### What this task involves:
Give back only the lines in the records below from the one with "Viewport: 994px width, 521px height." to the one with "Viewport: 960px width, 656px height.", both inclusive, word for word.

(Pixel coordinate grounding data)
══════════

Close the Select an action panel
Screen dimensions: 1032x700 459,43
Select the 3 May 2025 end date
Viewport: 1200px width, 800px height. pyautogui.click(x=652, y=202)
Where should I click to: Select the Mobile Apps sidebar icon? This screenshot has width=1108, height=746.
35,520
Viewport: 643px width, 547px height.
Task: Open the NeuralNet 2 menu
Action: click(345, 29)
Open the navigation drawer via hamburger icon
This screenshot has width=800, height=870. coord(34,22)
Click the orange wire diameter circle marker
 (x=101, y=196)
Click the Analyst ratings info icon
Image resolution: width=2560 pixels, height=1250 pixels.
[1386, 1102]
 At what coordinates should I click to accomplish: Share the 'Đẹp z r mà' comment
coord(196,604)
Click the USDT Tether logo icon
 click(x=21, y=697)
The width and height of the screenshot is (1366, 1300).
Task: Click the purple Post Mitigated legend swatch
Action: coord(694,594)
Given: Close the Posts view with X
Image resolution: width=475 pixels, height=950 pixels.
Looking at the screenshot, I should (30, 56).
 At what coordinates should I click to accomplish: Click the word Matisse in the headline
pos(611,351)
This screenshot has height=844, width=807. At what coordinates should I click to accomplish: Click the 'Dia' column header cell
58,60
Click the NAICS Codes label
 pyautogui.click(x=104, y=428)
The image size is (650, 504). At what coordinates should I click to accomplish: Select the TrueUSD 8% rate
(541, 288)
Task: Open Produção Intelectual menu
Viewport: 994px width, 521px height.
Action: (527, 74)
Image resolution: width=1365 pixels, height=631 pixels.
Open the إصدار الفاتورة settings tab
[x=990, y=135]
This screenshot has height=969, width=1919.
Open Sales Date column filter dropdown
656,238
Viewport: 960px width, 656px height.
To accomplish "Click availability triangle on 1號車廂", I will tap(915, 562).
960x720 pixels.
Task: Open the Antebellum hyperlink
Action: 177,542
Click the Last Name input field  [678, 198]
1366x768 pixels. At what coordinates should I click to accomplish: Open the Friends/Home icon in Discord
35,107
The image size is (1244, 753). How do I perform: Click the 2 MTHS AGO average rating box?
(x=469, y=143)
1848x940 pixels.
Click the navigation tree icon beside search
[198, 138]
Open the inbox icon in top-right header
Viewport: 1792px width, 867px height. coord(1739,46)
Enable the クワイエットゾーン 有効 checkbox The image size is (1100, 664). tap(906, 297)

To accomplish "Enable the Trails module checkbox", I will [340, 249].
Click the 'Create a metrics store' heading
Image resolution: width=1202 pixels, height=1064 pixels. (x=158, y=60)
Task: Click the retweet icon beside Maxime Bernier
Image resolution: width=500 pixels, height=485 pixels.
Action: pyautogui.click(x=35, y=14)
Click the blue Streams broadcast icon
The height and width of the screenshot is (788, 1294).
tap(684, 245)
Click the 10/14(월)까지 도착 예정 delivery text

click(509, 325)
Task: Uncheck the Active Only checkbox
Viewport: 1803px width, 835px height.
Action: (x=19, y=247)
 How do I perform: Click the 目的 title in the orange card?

══════════

### Answer space:
Viewport: 994px width, 521px height.
Action: (527, 74)
Image resolution: width=1365 pixels, height=631 pixels.
Open the إصدار الفاتورة settings tab
[x=990, y=135]
This screenshot has height=969, width=1919.
Open Sales Date column filter dropdown
656,238
Viewport: 960px width, 656px height.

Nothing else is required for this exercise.